Abstract
In March and early April 2009, a new swine-origin influenza A (H1N1) virus (S-OIV) emerged in Mexico and the United States1. During the first few weeks of surveillance, the virus spread worldwide to 30 countries (as of May 11) by human-to-human transmission, causing the World Health Organization to raise its pandemic alert to level 5 of 6. This virus has the potential to develop into the first influenza pandemic of the twenty-first century. Here we use evolutionary analysis to estimate the timescale of the origins and the early development of the S-OIV epidemic. We show that it was derived from several viruses circulating in swine, and that the initial transmission to humans occurred several months before recognition of the outbreak. A phylogenetic estimate of the gaps in genetic surveillance indicates a long period of unsampled ancestry before the S-OIV outbreak, suggesting that the reassortment of swine lineages may have occurred years before emergence in humans, and that the multiple genetic ancestry of S-OIV is not indicative of an artificial origin. Furthermore, the unsampled history of the epidemic means that the nature and location of the genetically closest swine viruses reveal little about the immediate origin of the epidemic, despite the fact that we included a panel of closely related and previously unpublished swine influenza isolates. Our results highlight the need for systematic surveillance of influenza in swine, and provide evidence that the mixing of new genetic elements in swine can result in the emergence of viruses with pandemic potential in humans2.
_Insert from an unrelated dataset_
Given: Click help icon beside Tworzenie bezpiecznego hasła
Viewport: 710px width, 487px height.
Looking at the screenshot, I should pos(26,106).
Initial genetic characterization of the S-OIV outbreak by the United States Centers for Disease Control suggested swine as its probable source, on the basis of sequence similarity to previously reported swine influenza isolates1. Classical swine H1N1 viruses have circulated in pigs in North America and other regions for at least 80 years3. In 1998, a new triple-reassortant H3N2 virus—comprising genes from classical swine H1N1, North American avian, and human H3N2 (A/Sydney/5/97-like) influenza—was reported as the cause of outbreaks in North American swine, with subsequent establishment in pig populations4, 5. Co-circulation and mixing of the triple-reassortant H3N2 with established swine lineages subsequently generated further H1N1 and H1N2 reassortant swine viruses6, 7, 8, which have caused sporadic human infections in the United States since 2005 (refs 6, 7). Consequently, human infection with H1N1 swine influenza has been a nationally notifiable disease in the United States since 2007 (ref. 9). In Europe, an avian H1N1 virus was introduced to pigs ('avian-like' swine H1N1) and first detected in Belgium in 1979 (ref. 10). This lineage became established and gradually replaced classical swine H1N1 viruses, and also reassorted in pigs with human H3N2 viruses (A/Port Chalmers/1/1973-like)11. It is noteworthy that, until now, there has been no evidence of Eurasian avian-like swine H1N1 circulating in North American pigs. In Asia, the classical swine influenza lineage circulates, in addition to other identified viruses, including human H3N2, Eurasian avian-like H1N1, and North American triple-reassortant H3N2 (refs 12, 13).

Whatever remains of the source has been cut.